Cómo Crear una Narrativa Personal con Sentido
Contar una historia personal no se trata solo de relatar hechos, sino de hacer sentir al lector cada emoción, cada instante. ¿Por dónde empezar? Puedes abrir con una pregunta que intrigue: “¿Qué pasaría si un día todo cambiara en cuestión de segundos?”. O tal vez, con un sonido: “¡Crash! El vidrio estalló y todo se detuvo.” Estos detalles inician la escena con fuerza, como una puerta que se abre de golpe.

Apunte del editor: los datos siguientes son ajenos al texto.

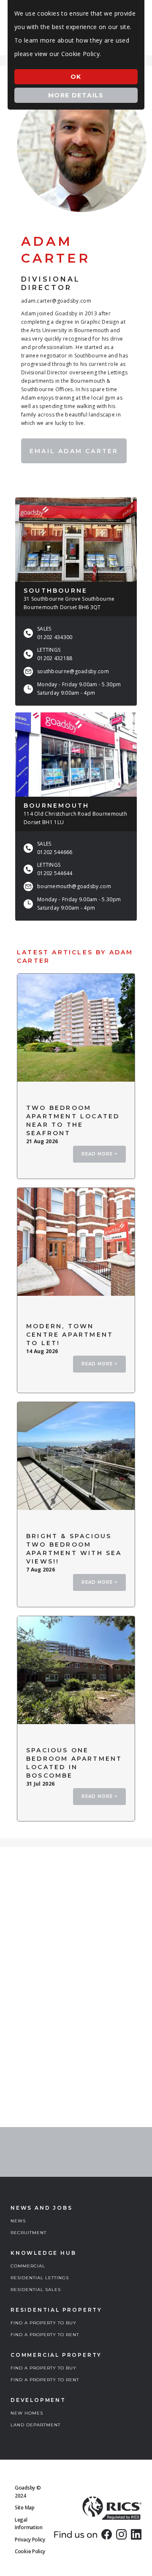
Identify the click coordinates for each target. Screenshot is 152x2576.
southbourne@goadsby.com (73, 671)
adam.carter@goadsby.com (56, 300)
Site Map (25, 2507)
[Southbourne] (76, 539)
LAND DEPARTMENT (35, 2425)
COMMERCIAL (28, 2266)
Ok (76, 77)
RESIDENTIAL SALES (36, 2289)
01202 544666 (55, 852)
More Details (76, 95)
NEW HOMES (27, 2413)
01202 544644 (55, 873)
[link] (106, 2534)
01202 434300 (55, 637)
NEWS (18, 2221)
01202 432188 (55, 658)
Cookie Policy (30, 2551)
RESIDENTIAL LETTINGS (40, 2278)
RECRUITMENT (28, 2232)
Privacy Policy (30, 2539)
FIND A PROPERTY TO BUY (43, 2323)
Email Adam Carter (74, 451)
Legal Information (29, 2523)
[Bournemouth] (76, 754)
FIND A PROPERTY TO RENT (45, 2334)
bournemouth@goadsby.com (74, 886)
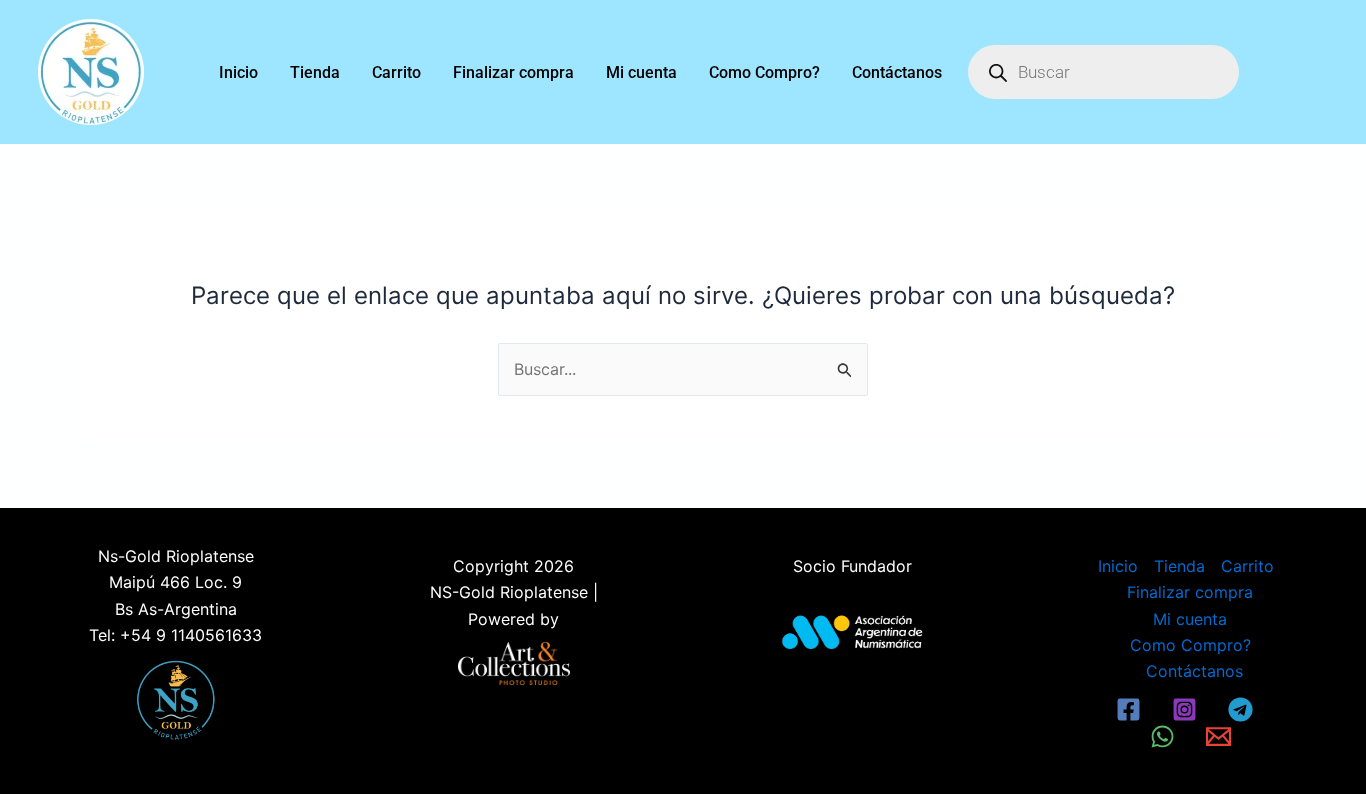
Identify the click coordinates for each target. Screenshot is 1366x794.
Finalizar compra (513, 72)
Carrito (396, 72)
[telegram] (1243, 709)
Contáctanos (897, 72)
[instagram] (1187, 709)
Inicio (238, 72)
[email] (1221, 736)
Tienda (315, 72)
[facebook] (1132, 709)
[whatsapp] (1166, 736)
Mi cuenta (641, 72)
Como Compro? (764, 72)
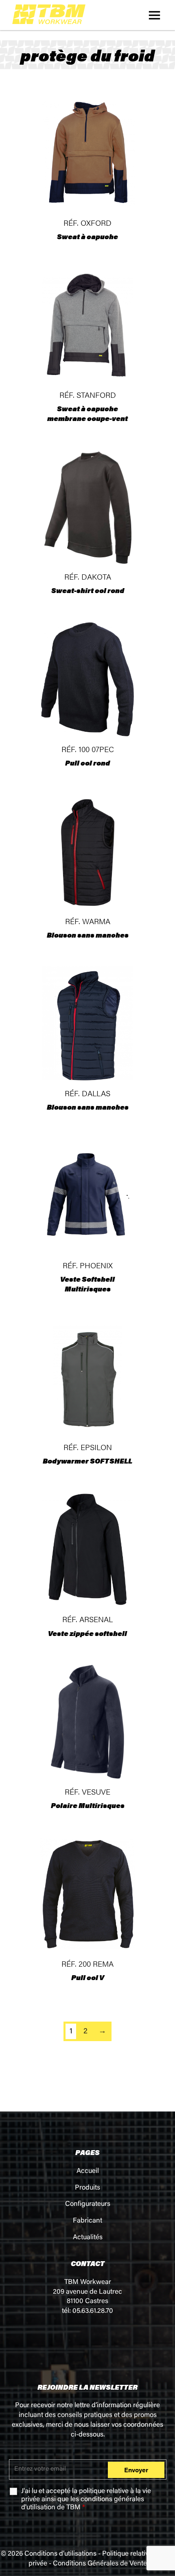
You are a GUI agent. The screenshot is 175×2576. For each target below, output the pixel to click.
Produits (87, 2188)
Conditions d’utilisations (60, 2554)
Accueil (88, 2171)
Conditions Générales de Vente (100, 2564)
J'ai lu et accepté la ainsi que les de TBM (86, 2499)
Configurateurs (87, 2204)
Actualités (88, 2237)
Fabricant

También puedes comenzar con un diálogo real o imaginado que marque el tono: —Jamás pensé que esto pasaría —dije, mirando el horizonte—. Y sin embargo, aquí estoy. O bien, pintar con palabras el ambiente: el olor a lluvia, el frío en la piel, el silencio antes de una revelación. Así, el lector no solo escucha la historia, la vive.
Lo importante es conectar. Una narrativa personal auténtica nace de lo que sentiste, no solo de lo que viste. No temas mostrar dudas, miedos o risas incontrolables. Eso te hace humano.
Y al final, no basta con decir “terminó”. El cierre debe resonar. Puedes escribir una oración que exprese anhelo, como: “A veces, deseo con todo el alma que ese momento regrese, aunque solo sea por un segundo.” Así, dejas al lector con una emoción que perdura más allá de las últimas palabras.
Una buena narrativa personal no busca la perfección. Busca la verdad. Y cuando compartes tu verdad, alguien más puede sentirse menos solo. Eso es contar una historia con propósito.